> [GOAL OF THE EXERCISE]:
Quote the entries below word for word, from the line containing "Given: Select the" through the last line of the entries, with both ends included.

> [RECORDS FOR THE TASK]:
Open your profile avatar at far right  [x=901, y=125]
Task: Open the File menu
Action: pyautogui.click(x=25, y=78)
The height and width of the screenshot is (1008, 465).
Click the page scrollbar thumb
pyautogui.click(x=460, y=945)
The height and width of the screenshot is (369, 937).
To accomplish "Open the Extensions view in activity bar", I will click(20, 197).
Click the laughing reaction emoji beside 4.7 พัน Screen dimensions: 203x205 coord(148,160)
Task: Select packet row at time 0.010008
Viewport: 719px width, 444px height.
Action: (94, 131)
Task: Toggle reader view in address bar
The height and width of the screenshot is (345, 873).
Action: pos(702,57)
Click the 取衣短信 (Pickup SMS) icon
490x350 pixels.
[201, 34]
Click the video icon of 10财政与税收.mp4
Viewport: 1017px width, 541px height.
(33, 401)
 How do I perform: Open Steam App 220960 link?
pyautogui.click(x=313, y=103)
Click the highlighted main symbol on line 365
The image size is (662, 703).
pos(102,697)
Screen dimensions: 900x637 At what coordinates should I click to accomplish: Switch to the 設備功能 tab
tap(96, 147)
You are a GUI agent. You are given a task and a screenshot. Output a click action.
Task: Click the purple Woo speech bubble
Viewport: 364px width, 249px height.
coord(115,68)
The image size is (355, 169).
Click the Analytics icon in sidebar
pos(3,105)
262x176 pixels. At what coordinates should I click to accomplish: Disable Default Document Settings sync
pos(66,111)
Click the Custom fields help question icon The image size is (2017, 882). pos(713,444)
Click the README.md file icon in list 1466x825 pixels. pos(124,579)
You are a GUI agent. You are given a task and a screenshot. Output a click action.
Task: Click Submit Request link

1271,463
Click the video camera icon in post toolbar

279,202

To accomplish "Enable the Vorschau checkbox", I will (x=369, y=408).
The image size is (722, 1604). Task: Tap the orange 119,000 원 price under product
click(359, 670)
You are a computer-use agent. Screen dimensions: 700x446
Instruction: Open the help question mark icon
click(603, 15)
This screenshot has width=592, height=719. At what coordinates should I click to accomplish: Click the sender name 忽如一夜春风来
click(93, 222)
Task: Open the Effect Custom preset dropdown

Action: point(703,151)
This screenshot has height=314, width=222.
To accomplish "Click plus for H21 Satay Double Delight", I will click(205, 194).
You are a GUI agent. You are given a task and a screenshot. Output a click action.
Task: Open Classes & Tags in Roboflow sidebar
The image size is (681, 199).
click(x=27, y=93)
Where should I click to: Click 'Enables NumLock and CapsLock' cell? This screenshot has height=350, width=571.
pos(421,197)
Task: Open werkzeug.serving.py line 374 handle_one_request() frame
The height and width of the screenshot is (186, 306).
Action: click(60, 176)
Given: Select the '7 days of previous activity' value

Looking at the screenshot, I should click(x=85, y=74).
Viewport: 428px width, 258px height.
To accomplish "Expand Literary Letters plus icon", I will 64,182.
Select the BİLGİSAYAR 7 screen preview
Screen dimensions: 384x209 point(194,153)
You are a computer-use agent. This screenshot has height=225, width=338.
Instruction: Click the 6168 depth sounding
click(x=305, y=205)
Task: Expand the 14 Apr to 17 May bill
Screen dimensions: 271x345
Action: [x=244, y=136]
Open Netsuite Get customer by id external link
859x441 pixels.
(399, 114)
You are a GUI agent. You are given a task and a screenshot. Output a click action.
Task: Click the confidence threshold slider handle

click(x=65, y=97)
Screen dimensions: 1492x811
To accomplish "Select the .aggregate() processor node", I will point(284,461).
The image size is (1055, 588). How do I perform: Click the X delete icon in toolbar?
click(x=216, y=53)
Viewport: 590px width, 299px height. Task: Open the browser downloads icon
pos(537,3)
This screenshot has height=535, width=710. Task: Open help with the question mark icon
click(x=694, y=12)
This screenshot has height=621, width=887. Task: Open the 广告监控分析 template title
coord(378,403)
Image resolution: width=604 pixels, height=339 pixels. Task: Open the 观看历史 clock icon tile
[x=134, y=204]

> [THE REPLY]:
Given: Select the '7 days of previous activity' value

Looking at the screenshot, I should click(x=85, y=74).
Viewport: 428px width, 258px height.
To accomplish "Expand Literary Letters plus icon", I will 64,182.
Select the BİLGİSAYAR 7 screen preview
Screen dimensions: 384x209 point(194,153)
You are a computer-use agent. This screenshot has height=225, width=338.
Instruction: Click the 6168 depth sounding
click(x=305, y=205)
Task: Expand the 14 Apr to 17 May bill
Screen dimensions: 271x345
Action: [x=244, y=136]
Open Netsuite Get customer by id external link
859x441 pixels.
(399, 114)
You are a GUI agent. You are given a task and a screenshot. Output a click action.
Task: Click the confidence threshold slider handle

click(x=65, y=97)
Screen dimensions: 1492x811
To accomplish "Select the .aggregate() processor node", I will point(284,461).
The image size is (1055, 588). How do I perform: Click the X delete icon in toolbar?
click(x=216, y=53)
Viewport: 590px width, 299px height. Task: Open the browser downloads icon
pos(537,3)
This screenshot has height=535, width=710. Task: Open help with the question mark icon
click(x=694, y=12)
This screenshot has height=621, width=887. Task: Open the 广告监控分析 template title
coord(378,403)
Image resolution: width=604 pixels, height=339 pixels. Task: Open the 观看历史 clock icon tile
[x=134, y=204]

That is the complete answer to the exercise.